Gli allievi di Fattori appartenevano ai più diversi ceti sociali. A quelli accolti gratuitamente (spesso ben più numerosi dei due previsti), si aggiungevano infatti gli alunni privati: i primi provenivano in genere da famiglie povere, mentre quelli che potevano permettersi di pagare per ricevere gli insegnamenti del maestro avevano estrazioni più elevate. Tra questi ultimi figuravano anche i figli – e le figlie – di alcune famiglie della borghesia e della nobiltà fiorentina, non sempre dotati di talento e sincera passione per l’arte.
Fattori, non c’è da meravigliarsi, si legava soprattutto agli studenti meno abbienti, che sceglieva personalmente.
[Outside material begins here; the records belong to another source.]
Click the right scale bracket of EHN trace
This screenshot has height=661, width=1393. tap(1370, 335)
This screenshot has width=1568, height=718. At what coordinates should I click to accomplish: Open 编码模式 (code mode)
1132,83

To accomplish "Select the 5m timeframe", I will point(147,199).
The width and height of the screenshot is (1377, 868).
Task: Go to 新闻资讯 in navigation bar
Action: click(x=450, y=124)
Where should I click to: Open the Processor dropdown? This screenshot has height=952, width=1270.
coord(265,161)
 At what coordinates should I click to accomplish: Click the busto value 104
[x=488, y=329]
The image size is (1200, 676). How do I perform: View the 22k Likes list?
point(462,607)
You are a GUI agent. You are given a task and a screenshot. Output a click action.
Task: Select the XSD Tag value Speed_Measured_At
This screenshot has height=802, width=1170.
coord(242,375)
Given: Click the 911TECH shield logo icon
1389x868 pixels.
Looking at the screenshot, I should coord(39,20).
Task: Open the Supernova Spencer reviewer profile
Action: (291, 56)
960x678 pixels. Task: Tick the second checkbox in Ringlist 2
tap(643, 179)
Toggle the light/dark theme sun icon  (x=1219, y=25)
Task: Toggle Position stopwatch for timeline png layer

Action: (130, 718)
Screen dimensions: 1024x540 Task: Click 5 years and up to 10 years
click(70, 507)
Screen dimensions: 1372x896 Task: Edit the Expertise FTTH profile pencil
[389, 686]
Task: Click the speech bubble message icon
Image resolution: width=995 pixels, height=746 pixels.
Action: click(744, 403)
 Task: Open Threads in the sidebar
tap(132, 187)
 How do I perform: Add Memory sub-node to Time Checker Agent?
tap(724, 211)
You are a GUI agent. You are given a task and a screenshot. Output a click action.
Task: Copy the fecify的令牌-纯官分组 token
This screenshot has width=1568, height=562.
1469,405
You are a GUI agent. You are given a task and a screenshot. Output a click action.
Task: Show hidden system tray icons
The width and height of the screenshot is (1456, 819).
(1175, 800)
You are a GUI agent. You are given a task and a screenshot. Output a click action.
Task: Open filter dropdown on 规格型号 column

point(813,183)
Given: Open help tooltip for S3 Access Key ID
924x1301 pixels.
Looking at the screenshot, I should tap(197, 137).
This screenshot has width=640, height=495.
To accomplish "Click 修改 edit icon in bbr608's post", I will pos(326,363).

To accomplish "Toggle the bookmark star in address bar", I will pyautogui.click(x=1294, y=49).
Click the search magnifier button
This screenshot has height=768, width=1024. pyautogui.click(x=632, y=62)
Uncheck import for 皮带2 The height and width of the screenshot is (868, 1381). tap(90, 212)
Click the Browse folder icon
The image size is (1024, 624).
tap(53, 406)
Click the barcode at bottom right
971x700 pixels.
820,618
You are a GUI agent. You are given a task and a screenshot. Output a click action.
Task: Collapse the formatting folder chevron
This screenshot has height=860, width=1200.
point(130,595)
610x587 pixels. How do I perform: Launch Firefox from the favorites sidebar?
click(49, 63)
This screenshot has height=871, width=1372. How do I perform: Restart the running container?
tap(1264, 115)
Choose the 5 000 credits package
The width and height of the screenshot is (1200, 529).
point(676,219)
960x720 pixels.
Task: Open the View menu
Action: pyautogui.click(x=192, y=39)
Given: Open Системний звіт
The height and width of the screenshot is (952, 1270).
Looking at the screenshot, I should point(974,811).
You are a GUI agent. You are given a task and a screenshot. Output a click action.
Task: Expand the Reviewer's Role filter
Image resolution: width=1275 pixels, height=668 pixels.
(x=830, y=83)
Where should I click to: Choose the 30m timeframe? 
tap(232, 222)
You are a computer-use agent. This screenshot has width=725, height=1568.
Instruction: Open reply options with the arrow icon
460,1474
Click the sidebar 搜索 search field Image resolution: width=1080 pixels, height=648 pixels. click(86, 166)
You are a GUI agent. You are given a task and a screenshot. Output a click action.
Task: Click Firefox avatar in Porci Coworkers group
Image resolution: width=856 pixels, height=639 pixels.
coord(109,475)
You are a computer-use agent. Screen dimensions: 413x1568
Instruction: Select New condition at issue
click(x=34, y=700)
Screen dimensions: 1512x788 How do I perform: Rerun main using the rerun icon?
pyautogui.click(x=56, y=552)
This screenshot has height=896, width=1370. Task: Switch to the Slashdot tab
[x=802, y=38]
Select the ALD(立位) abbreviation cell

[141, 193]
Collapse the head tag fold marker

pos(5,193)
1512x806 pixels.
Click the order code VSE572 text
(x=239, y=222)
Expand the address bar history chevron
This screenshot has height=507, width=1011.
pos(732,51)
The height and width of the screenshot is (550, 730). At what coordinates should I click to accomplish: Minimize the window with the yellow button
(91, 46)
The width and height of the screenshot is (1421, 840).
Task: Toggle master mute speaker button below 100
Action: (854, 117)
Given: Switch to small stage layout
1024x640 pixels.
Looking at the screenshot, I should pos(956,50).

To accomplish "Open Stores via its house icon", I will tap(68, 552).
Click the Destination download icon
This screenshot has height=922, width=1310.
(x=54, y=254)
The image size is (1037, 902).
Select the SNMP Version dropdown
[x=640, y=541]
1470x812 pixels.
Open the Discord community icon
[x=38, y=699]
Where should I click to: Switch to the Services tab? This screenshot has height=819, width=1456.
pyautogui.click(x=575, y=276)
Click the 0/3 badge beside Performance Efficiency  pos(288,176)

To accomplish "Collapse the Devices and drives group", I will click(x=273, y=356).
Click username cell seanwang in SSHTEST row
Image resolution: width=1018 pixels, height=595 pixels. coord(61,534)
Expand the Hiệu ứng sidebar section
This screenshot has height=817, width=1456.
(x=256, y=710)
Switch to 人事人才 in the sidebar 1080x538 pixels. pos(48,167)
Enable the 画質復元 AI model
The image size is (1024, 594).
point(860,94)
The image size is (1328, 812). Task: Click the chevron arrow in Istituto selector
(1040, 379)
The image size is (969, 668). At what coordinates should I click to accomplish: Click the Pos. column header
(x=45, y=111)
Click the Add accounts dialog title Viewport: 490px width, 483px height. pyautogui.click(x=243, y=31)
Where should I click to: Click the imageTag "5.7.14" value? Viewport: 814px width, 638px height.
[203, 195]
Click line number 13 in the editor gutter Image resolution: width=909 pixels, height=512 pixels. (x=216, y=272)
Li seguiva con particolare attenzione e con maggiore severità; pretendeva da loro continui miglioramenti e non tollerava risultati inferiori alle potenzialità che intuiva in ciascuno di essi. Tanto era esigente con Malesci, quanto era indulgente, per esempio, con la contessina Della Chiesa o con Pasqualina Cervone (futura moglie del pittore Armando Spadini).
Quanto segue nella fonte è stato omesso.